Tödliche Schüsse am frühen Morgen

Nach übereinstimmenden Berichten ereignete sich der Vorfall am Dienstagmorgen gegen 6:50 Uhr Ortszeit im Osten von Houston, im überwiegend lateinamerikanisch geprägten Viertel Magnolia Park. Ein ICE-Beamter gab bei dem Einsatz Schüsse auf den Fahrer eines Autos ab. Der Mann, ein mexikanischer Staatsbürger, starb an den Folgen. Angehörige nannten seinen Namen; er soll 47 Jahre alt gewesen sein, wie NBC News berichtet.

Zwei Darstellungen des Geschehens

Die Behörde stellt den Ablauf als Notwehr dar. Nach Angaben des US-Heimatschutzministeriums war der Mann Ziel eines gezielten Einsatzes. Er habe wiederholte Anweisungen der Beamten missachtet, sein Fahrzeug gegen einen ICE-Wagen gesteuert und damit einen Beamten gefährdet, woraufhin dieser von der Schusswaffe Gebrauch gemacht habe, wie die Washington Post berichtet.
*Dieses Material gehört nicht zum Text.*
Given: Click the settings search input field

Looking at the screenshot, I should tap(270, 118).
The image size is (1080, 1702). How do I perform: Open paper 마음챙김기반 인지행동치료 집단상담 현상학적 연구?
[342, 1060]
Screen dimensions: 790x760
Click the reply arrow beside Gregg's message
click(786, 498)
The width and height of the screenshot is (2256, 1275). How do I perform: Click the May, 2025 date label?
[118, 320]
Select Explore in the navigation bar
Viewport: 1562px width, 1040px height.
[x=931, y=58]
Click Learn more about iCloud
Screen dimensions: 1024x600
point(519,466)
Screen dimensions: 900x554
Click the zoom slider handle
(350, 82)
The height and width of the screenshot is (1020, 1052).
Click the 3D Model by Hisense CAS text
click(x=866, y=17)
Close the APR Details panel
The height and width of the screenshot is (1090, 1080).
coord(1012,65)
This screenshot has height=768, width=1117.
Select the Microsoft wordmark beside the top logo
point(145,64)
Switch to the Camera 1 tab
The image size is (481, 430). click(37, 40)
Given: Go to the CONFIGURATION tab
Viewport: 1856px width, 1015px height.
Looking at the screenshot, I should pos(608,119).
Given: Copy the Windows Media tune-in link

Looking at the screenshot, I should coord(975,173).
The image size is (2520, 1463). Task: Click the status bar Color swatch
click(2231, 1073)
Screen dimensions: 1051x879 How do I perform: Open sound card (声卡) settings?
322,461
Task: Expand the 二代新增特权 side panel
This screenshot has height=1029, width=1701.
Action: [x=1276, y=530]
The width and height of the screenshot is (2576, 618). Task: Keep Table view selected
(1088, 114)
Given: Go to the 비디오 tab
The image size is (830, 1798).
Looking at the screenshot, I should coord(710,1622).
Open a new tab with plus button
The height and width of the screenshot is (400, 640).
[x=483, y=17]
Bürgerrechtsorganisationen widersprechen dieser Version. Die League of United Latin American Citizens (LULAC) erklärte, der Mann sei im Viertel unterwegs gewesen, um Tagelöhner zu suchen, und habe gerade ein Verfahren zur Legalisierung seines Aufenthalts betrieben. Einer seiner Söhne sei Zeuge der Schüsse geworden. Die Organisation äußerte Zweifel daran, dass das Fahrzeug tatsächlich als Waffe eingesetzt worden sei.

FBI übernimmt die Ermittlungen

Die Bundespolizei FBI übernahm die Untersuchung des Falls, wie Houston Public Media berichtet. Lokale Politiker und Bürgerrechtsgruppen fordern eine unabhängige Aufklärung und die Freigabe aller verfügbaren Aufnahmen, darunter Videos von Körperkameras und Handyaufnahmen von Zeugen.

Vor dem Hintergrund verschärfter Abschiebungen

Der Fall fällt in eine Phase deutlich intensivierter Einwanderungskontrollen in den USA. Die Regierung hat den Behörden weitreichende Befugnisse eingeräumt und die Zahl der Einsätze erhöht. Kritiker warnen seit Monaten, dass die harte Gangart das Risiko gewaltsamer Eskalationen erhöht.

Für die betroffene Gemeinde in Houston bleibt vor allem die Angst. Ob der Schusswaffeneinsatz gerechtfertigt war, muss nun die Untersuchung klären, ebenso die grundsätzliche Frage, wie weit die Befugnisse von Einwanderungsbeamten bei der Durchsetzung ihrer Einsätze reichen dürfen.